### DATA FOR THIS EXERCISE

>> begin

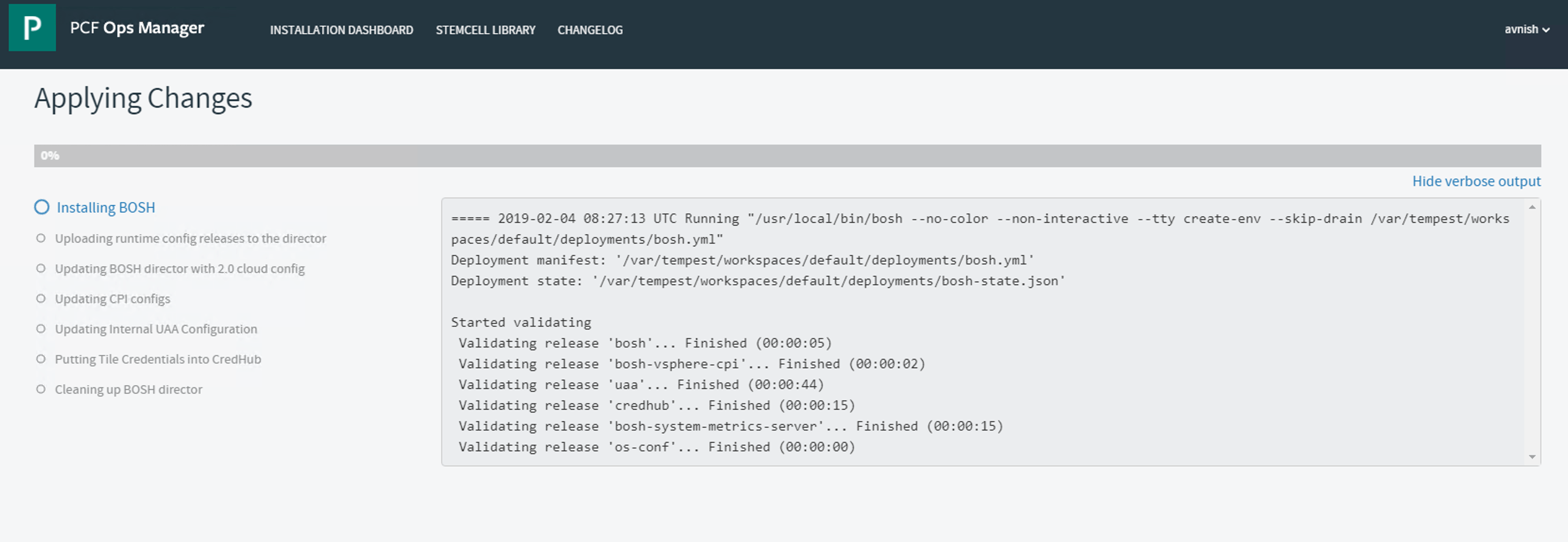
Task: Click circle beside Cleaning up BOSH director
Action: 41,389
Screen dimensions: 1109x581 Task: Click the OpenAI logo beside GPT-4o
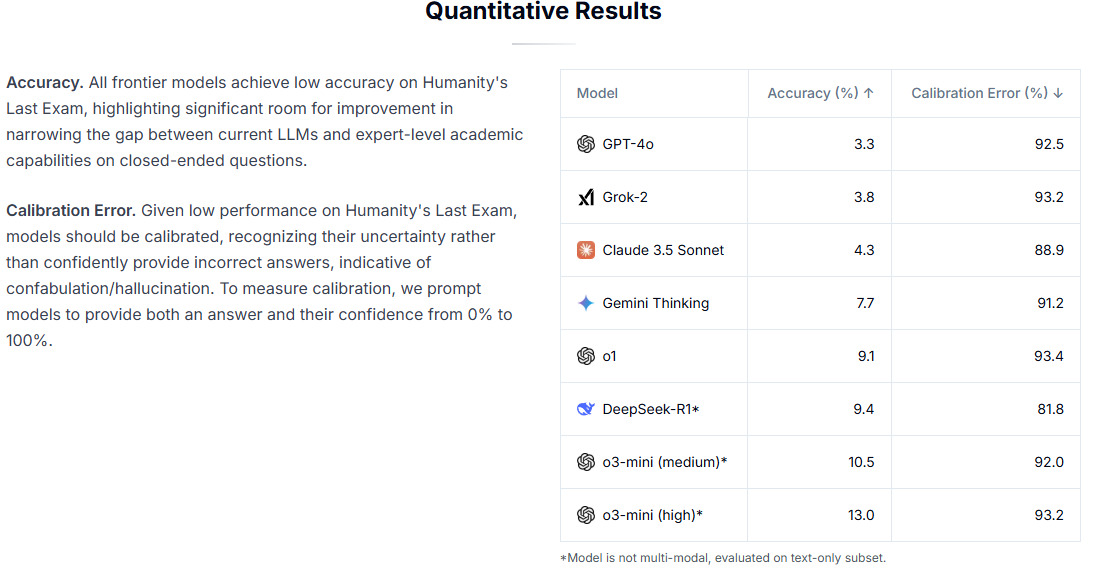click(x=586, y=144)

>> end
>> begin

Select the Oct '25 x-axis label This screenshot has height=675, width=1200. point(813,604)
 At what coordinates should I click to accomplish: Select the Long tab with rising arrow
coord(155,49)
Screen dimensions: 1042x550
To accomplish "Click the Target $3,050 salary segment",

>> end

### EXERCISE DIRECTIONS
Please copy word for word the records that open with the line containing "Select the Oct" and close with the line containing "coord(155,49)", both of those lines included.

### THE ANSWER
Select the Oct '25 x-axis label This screenshot has height=675, width=1200. point(813,604)
 At what coordinates should I click to accomplish: Select the Long tab with rising arrow
coord(155,49)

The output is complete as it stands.